Recently the new United States, Mexico and Canada Trade Agreement was signed by three national leaders. This happened because those involved worked out their differences and came to agreements that are beneficial to all concerned. There was a lot of meetings with expert negotiators to get to this point.
Watching the signing ceremony this morning, I was reminded about the negotiations that take place every day in our relationships. The giving and taking, the arguments, the apologies and a renegotiated settlement to keep the relationship strong and satisfying to both involved.
The relationship I am most interested in is marriage. Marriage appears to be in retreat in this country with couples opting to live together rather than create a lifetime legal, social and sometimes religious contract. When young people are asked why they are choosing this option, their answer is consistent. They say marriage is just too hard. The message that marriage is hard is ubiquitous. No wonder they are afraid of it.

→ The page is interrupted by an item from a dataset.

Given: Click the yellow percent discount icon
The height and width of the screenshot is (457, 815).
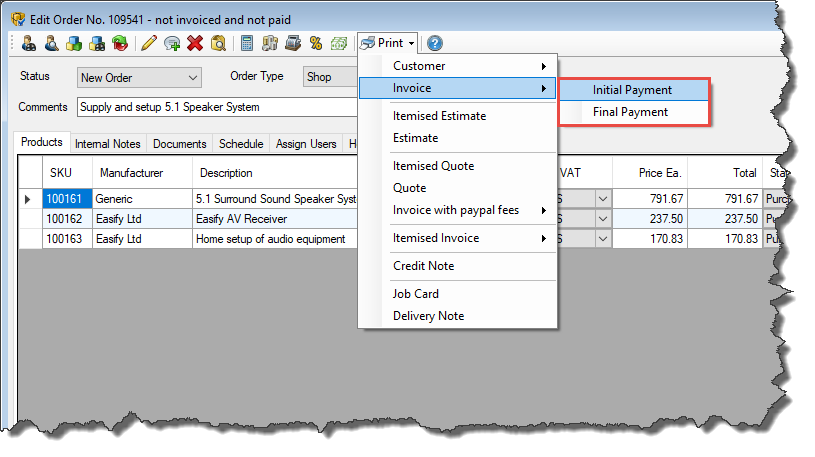Looking at the screenshot, I should 316,43.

The Center for Relationship Education dispels the myths of the “Marriage is Hard” messaging. We do that by giving couples a toolbox of skills regarding effective dating strategies. Dating is not all about fun and games. The purpose of dating is to find out what one likes and dislikes in an exciting, “getting to know you” atmosphere. When dating becomes more serious and exclusive, there needs to be a shift from fun and games to what one expects from the relationship long-term. Compatibilities need to be explored, expectations negotiated and mutual values agreed upon. Dating is where the work needs to take place to set the foundation for the relationship moving forward. Once the work is done, areas of differences are negotiated, expectations articulated, communication and conflict resolution skills strengthened, the couple is ready to commit to marriage.
Only after doing this work, can the marriage part be easy. Unfortunately, it is far too common to date without any sense of intentionality and purpose. As long as the couple is having fun, relishing in the excitement and newness of a relationship, falling in love, not wanting to be apart, getting into a rhythm of being together, all is well. If this couple does not do the necessary preparation and work to negotiate their marriage contract, the marriage will be hard.

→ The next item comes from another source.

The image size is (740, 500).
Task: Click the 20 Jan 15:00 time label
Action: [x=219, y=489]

The analogy to this concept is planting a garden. One needs to choose a spot for the garden, prepare the soil, remove the rocks, add the fertilizer, select the contents of the garden and plant the seeds. There is a ton of work to create this garden. Once the work is done and the garden is established, the harvest comes. Now the workload is diminished. In order to keep the garden thriving and beautiful, one needs to only maintain the garden. The work was in the building not in the maintaining.
If you are dating, think about the work that it takes during this time to create a relational garden that satisfying, committed, thriving and easy.